The North’s technological backwardness should not cause anyone to underestimate it. Quantity has a quality on its own, and in a final battle between the larger Cold War-era force and the modern, mobile South Koreans, while the South would likely win, it would not do so cheaply. Its capital city, Seoul, is within artillery range of North Korean positions, and as the North has shown today, it is now willing to use its artillery against South Korean soil. Any war between the two would be devastating in both lives and property and would send shockwaves through the fragile global economy.

This is not the first time that the South has been provoked by North Korea.

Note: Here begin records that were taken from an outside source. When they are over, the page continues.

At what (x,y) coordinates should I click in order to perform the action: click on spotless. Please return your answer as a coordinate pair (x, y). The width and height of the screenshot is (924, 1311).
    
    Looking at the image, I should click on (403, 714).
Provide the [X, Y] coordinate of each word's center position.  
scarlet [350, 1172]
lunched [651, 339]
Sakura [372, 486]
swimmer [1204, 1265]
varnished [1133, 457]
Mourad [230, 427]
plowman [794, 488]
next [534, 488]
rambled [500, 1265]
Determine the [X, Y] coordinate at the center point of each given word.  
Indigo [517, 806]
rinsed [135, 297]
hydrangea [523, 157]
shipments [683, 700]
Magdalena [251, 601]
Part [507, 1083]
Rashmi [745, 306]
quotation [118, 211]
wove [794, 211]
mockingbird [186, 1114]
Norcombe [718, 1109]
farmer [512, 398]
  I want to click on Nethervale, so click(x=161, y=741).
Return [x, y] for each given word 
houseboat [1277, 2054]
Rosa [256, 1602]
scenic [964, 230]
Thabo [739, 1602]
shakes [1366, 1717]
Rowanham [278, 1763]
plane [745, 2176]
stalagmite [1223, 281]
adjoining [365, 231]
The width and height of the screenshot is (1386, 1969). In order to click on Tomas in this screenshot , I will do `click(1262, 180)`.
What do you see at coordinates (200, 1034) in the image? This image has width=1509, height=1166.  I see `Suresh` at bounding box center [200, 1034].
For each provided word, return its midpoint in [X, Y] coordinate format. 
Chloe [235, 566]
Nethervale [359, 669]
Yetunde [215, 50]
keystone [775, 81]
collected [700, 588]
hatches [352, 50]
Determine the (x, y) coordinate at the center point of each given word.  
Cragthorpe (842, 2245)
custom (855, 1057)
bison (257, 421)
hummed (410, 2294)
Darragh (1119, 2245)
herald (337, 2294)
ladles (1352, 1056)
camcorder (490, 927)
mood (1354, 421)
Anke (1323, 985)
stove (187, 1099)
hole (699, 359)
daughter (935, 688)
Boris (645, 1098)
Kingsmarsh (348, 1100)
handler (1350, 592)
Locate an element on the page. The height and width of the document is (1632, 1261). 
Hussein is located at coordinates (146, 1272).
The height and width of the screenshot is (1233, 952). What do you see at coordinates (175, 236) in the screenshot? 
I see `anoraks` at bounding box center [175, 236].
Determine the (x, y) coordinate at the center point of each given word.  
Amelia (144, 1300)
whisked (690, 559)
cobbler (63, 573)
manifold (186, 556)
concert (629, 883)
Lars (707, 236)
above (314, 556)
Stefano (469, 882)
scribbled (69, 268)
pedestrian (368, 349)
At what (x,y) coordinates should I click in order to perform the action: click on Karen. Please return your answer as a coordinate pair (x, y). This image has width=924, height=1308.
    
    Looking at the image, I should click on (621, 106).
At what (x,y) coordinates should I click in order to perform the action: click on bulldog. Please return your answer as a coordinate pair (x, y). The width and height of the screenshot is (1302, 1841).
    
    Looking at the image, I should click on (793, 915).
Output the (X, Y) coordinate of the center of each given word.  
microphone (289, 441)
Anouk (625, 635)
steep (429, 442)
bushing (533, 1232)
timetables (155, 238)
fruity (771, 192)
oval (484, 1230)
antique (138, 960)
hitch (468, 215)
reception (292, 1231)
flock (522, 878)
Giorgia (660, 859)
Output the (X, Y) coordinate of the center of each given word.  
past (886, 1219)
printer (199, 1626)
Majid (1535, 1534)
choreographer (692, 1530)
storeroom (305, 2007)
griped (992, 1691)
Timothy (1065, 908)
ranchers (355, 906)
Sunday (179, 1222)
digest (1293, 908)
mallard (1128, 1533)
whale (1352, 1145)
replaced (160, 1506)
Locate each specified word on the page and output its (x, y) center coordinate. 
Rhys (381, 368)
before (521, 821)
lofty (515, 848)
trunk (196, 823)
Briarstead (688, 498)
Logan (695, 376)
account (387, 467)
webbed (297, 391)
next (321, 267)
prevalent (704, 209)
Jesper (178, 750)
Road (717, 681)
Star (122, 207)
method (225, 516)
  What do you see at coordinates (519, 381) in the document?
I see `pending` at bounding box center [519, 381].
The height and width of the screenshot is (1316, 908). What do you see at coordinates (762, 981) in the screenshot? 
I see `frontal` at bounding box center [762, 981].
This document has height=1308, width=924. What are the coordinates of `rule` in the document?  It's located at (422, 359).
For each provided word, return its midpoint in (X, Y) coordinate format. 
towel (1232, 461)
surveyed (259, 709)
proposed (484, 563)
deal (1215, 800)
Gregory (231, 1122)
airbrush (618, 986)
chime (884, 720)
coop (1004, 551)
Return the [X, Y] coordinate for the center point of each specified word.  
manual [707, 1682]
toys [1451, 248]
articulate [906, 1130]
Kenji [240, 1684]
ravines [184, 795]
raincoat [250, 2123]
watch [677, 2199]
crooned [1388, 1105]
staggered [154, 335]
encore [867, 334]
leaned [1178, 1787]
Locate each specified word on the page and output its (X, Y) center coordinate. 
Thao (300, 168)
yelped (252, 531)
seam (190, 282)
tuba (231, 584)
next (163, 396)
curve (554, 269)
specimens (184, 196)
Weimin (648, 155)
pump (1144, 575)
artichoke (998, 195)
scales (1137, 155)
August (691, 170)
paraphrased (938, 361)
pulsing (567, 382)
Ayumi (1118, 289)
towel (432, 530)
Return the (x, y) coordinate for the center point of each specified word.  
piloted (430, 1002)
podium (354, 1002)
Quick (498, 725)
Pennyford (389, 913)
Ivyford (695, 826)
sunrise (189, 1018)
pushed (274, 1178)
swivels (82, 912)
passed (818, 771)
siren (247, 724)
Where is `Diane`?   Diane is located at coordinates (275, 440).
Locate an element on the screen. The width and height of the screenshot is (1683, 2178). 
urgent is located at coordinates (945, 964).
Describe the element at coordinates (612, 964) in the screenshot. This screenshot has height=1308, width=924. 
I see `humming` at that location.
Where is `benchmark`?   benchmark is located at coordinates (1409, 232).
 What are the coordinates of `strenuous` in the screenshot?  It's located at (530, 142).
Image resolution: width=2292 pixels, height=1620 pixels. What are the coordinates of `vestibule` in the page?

Indeed, it was only eight months ago, in March,that the North Korean Navy launched an unprovoked attack [4] upon the South. The South Korean warship Cheonan was torpedoed as it sailed the waters near Yeonpyeong Island. The torpedo explosion, which struck with no warning, blew the Cheonan in half. She went down quickly, taking 46 men with her. Another man, a South Korean rescue diver, would later die during search and recovery efforts to the Cheonan’s hulk.